## [Document extract]
[BEGIN]

# outdoor setup part1



## EDGE (Feb 28, 2004)

Here is the outdoor setup I am running.
I will be adding a submersible heater to it in the next couple of days to keep the water temp from flutuating too much at night.

Basically, I am seeing if I can grow swords outdoor in the summer without a greenhouse.

all the leaves are still submersed growth; it will be at least a week before they develop emersed leaves.

Photos taken on May 04, 2004

Add: This setup is running on jobes stick in the pot atm. substarate consist of 1/2" of gravel for the bottom, a mix of peat/sand for the middle portion, and more gravel to weight down the peat/sand mix at the top.

I will add 1/4 teaspoon plantex + B to the water soon. The tub is a DIY 9 gallon. approx outer diamension 22" by 22" by 5"


----------



## Phil Edwards (Jan 22, 2004)

[END]

## [Provided records]
[BEGIN]

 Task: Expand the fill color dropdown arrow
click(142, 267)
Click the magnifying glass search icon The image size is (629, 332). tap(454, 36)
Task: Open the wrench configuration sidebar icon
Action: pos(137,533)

[END]

## [Instructions to follow]
Write out everything in the outdoor setup post from "# outdoor setup" down to "develop emersed leaves.", word for word.

## [Correct answer]
# outdoor setup part1



## EDGE (Feb 28, 2004)

Here is the outdoor setup I am running.
I will be adding a submersible heater to it in the next couple of days to keep the water temp from flutuating too much at night.

Basically, I am seeing if I can grow swords outdoor in the summer without a greenhouse.

all the leaves are still submersed growth; it will be at least a week before they develop emersed leaves.